En este año de la fe se ofrece una oportunidad a cada consagrada y consagrado para robustecer su fe en el Resucitado y para comprometerse aún más en la misión de la Iglesia.

Mártires

«La fe es la base que sostiene el empeño y esfuerzo del seguimiento de Cristo para todos los bautizados. En este año de la fe se ofrece una oportunidad a cada consagrada y consagrado para robustecer su fe en el Resucitado y para comprometerse aún más en la misión de la Iglesia». En el contexto conclusivo del Año de Fe, del 29 al 31 de octubre de 2013 se efectuó el coloquio teológico del IFFTIM, cuyo tema fue «La Vida Religiosa en el año de la fe, signo visible del Reino de Dios en el mundo». La Vida Religiosa no tiene a Dios como  causa sino como fundamento. No hay que olvidar que cuando profesamos nuestra fe, también nos comprometemos con esa fe. Dicho compromiso nos coloca dentro del proyecto comunitario iniciado por Jesús y que es manifestación intrahistórica del Reino de Dios.

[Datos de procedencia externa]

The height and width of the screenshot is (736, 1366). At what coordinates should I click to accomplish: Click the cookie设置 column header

De manera general, se abordaron cuatros aspectos a potenciar y otros retos que la Vida Religiosa debería asumir para que su palabra y acción sean signos visibles del Reino de Dios.

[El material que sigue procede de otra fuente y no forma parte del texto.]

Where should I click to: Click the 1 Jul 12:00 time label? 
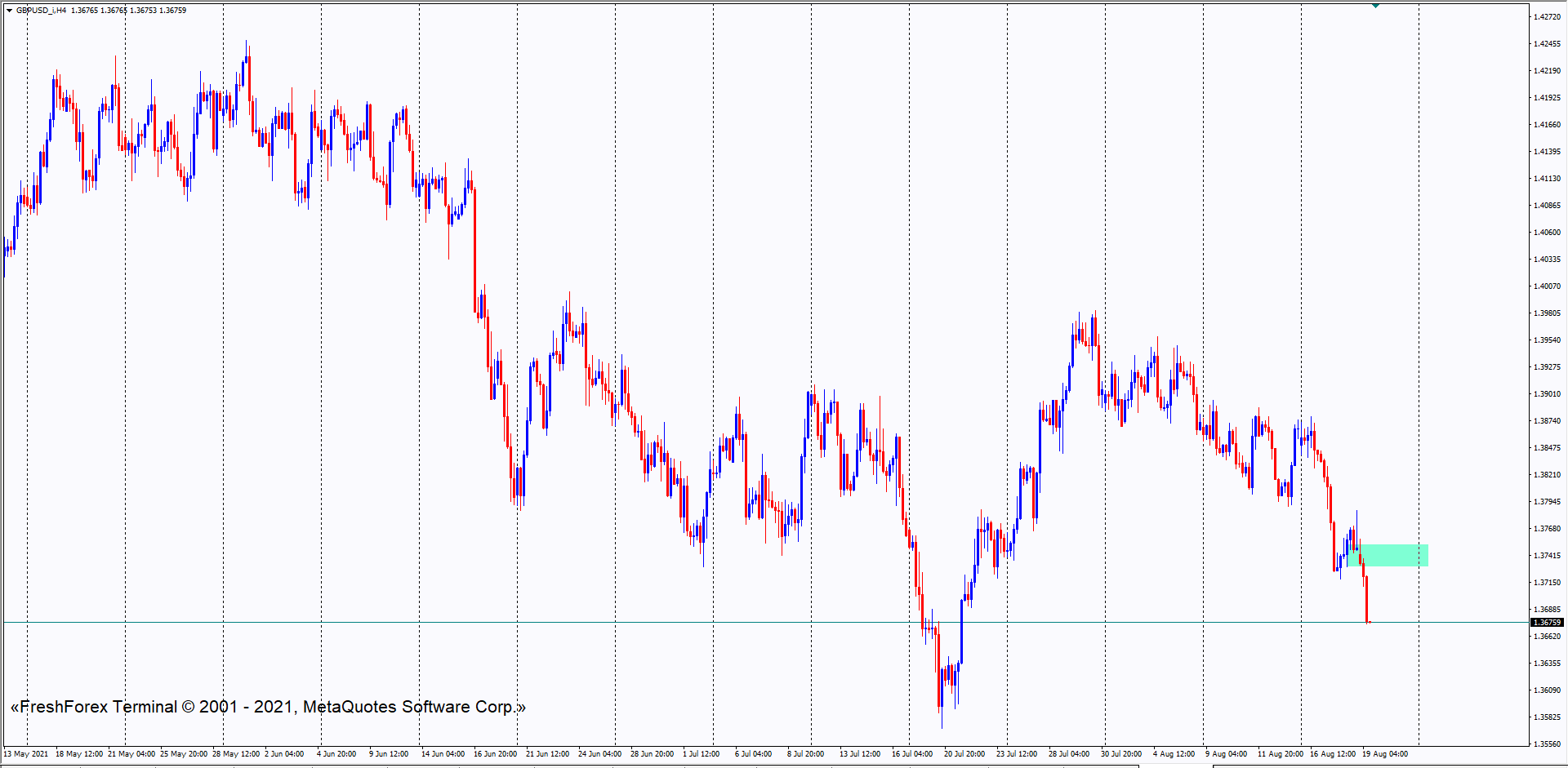click(702, 753)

1. Fortalecer la identidad de la vocación religiosa, sobre todo, ser expertos en amistad con lo divino y con los hermanos. 2. Acrecentar la espiritualidad, preguntarnos, ¿en qué creen los religiosos? es muy válido porque en no pocas ocasiones en la Vida Religiosa existe una pérdida de fe, desesperanza o pérdida de sentido de la vocación. Como religiosos hemos sido llamados a tener experiencia de Dios hasta poder expresar como san Pablo, ya no vivo yo es Cristo quien vive en mí. 3. Cuidar la formación. Se constata que por diferentes razones los procesos formativos se acortan, ya sea, porque el trabajo a realizar es demasiado, por tanto, urgen jóvenes que cubran los «huecos vacíos», pero la consecuencia es grave, porque los formandos no logran consolidar la formación inicial. 4. La comunión. A pesar de los conflictos generacionales, de caracteres, competencias, resentimientos, etc., debe buscarse la comunión, sólo así, el anuncio de la Buena Noticia será eficaz y profética en un mundo divido por el odio, el egoísmo, la avaricia, etc. Vida Religiosa

Algunos retos que la Vida Religiosa tendría que asumir hoy son los siguientes.

1. Animar a los religiosos jóvenes para que desarrollen sus capacidades y no sólo se les utilice de manera laboral para «llenar huecos».
2. Reafirmar que la vida sencilla, pobre y menos consumista es signo del Reino de Dios.
3. Romper con actitudes que segregan tanto ad intra como ad extra de la Iglesia.
4. Mayor cercanía con los laicos.
5. Estar ahí donde la vida clama y sumar nuestras voces en los debates públicos, porque ahí es donde se deciden los destinos de los pueblos a los que servimos.
6. Resignificar la Vida Religiosa, sobre todo, hacer de nuestra vida un estilo interesante,  atrayente y provocador para nuestro tiempo.
7. Potenciar la mística y la profecía de la Vida Religiosa y no quedar reducidos a una ONG.

E. Sabás Cristóbal García González, CMF.